## WHAT NEEDS TO BE DONE
Wherever a line in the data below holds "will", copy that line.

====== TASK MATERIAL

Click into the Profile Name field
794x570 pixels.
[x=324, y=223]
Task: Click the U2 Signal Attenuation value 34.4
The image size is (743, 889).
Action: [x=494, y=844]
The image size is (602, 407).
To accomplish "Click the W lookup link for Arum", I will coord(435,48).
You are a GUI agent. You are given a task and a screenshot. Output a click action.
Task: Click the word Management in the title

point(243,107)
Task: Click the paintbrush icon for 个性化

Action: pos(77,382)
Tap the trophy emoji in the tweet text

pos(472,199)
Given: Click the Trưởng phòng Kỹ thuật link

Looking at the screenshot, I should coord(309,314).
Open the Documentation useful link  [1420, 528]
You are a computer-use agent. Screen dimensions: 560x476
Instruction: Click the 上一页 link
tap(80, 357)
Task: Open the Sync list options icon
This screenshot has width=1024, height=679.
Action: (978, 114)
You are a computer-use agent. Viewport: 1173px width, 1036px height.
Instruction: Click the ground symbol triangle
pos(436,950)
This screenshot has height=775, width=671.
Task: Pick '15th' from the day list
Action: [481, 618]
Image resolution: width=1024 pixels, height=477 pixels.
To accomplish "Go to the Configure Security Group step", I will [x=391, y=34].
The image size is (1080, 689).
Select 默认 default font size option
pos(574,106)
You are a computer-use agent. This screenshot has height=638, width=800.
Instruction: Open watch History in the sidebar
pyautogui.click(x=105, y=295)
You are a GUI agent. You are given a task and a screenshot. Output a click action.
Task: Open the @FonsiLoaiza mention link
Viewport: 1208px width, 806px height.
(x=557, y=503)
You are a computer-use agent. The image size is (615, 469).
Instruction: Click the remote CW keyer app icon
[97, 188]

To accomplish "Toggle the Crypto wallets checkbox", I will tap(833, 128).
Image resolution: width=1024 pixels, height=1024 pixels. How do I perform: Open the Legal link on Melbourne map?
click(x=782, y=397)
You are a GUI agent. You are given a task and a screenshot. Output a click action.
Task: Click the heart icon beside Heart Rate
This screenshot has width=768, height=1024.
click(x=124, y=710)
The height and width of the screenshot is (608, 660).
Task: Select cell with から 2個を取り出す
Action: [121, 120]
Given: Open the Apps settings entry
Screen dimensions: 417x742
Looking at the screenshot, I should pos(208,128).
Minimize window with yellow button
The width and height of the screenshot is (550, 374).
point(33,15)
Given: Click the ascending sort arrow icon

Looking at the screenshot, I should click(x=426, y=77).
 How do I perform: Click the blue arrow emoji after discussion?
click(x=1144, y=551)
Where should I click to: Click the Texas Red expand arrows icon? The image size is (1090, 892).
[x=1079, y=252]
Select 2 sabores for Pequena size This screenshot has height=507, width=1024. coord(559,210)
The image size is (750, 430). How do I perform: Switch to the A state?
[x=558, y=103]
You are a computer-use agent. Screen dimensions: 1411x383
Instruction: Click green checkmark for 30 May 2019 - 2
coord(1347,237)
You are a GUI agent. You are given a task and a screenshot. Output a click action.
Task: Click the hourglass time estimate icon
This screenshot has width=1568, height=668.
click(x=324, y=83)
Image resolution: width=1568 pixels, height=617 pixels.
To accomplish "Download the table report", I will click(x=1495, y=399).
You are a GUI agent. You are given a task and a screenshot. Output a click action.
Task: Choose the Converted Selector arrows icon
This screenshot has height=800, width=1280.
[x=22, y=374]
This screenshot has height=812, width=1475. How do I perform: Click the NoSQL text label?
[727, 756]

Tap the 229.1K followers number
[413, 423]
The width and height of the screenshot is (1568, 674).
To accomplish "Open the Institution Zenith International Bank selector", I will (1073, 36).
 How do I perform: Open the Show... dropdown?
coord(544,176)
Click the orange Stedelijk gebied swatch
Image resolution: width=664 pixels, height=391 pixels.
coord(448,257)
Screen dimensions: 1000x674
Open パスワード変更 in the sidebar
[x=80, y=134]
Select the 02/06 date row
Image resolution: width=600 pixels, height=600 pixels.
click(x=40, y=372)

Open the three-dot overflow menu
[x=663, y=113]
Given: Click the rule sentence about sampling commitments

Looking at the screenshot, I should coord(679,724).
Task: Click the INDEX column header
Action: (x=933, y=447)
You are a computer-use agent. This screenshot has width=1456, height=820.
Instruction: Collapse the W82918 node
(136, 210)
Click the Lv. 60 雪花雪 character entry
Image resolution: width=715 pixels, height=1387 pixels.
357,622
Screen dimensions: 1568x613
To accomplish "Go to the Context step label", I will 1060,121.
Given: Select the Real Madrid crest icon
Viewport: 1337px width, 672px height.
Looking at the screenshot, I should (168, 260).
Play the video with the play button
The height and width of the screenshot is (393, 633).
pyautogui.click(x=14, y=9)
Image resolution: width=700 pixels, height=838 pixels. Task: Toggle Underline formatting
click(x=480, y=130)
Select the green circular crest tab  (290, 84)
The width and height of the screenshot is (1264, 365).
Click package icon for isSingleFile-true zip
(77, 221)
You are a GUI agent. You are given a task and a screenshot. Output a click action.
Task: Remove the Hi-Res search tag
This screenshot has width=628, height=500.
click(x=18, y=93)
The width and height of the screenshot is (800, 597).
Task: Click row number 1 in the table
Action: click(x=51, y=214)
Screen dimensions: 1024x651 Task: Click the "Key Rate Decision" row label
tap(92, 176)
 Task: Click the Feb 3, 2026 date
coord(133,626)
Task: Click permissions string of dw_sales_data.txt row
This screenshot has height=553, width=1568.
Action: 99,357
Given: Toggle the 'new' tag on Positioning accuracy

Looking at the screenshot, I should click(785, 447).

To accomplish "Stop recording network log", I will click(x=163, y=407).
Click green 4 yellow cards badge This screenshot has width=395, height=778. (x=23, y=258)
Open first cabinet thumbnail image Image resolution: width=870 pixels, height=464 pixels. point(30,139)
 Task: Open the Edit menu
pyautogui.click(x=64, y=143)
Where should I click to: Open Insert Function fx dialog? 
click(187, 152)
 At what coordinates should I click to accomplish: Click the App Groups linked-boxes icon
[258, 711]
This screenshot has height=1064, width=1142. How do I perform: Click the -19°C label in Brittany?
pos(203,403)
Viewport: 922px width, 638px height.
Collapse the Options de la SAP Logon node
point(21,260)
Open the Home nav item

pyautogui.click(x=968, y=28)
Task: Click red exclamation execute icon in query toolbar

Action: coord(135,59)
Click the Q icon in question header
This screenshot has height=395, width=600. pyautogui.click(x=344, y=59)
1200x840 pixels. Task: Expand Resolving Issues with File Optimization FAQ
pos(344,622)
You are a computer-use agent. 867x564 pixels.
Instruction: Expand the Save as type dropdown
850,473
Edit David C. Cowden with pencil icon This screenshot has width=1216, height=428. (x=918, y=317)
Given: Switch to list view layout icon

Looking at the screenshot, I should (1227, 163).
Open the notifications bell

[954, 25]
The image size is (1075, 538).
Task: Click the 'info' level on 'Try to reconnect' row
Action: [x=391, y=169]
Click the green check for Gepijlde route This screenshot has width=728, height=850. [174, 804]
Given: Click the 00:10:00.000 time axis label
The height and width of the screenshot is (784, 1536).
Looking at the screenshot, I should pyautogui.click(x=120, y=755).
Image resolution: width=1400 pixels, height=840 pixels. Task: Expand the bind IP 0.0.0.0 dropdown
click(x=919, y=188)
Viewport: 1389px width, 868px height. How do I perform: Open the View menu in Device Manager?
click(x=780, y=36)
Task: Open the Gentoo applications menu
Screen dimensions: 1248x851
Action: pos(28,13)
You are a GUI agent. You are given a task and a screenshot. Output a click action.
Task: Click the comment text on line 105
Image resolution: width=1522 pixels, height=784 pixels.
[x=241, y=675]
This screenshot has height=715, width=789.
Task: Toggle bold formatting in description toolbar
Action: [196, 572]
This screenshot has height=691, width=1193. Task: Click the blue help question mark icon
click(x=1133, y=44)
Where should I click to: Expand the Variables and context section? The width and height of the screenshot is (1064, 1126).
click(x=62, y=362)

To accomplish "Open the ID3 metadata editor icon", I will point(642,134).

============

## RESPONSE TO THIS EXERCISE
To accomplish "Click the W lookup link for Arum", I will coord(435,48).
To accomplish "Go to the Configure Security Group step", I will [x=391, y=34].
To accomplish "Toggle the Crypto wallets checkbox", I will tap(833, 128).
To accomplish "Download the table report", I will click(x=1495, y=399).
To accomplish "Open the Institution Zenith International Bank selector", I will (1073, 36).
To accomplish "Go to the Context step label", I will 1060,121.
To accomplish "Stop recording network log", I will click(x=163, y=407).
To accomplish "Open the ID3 metadata editor icon", I will point(642,134).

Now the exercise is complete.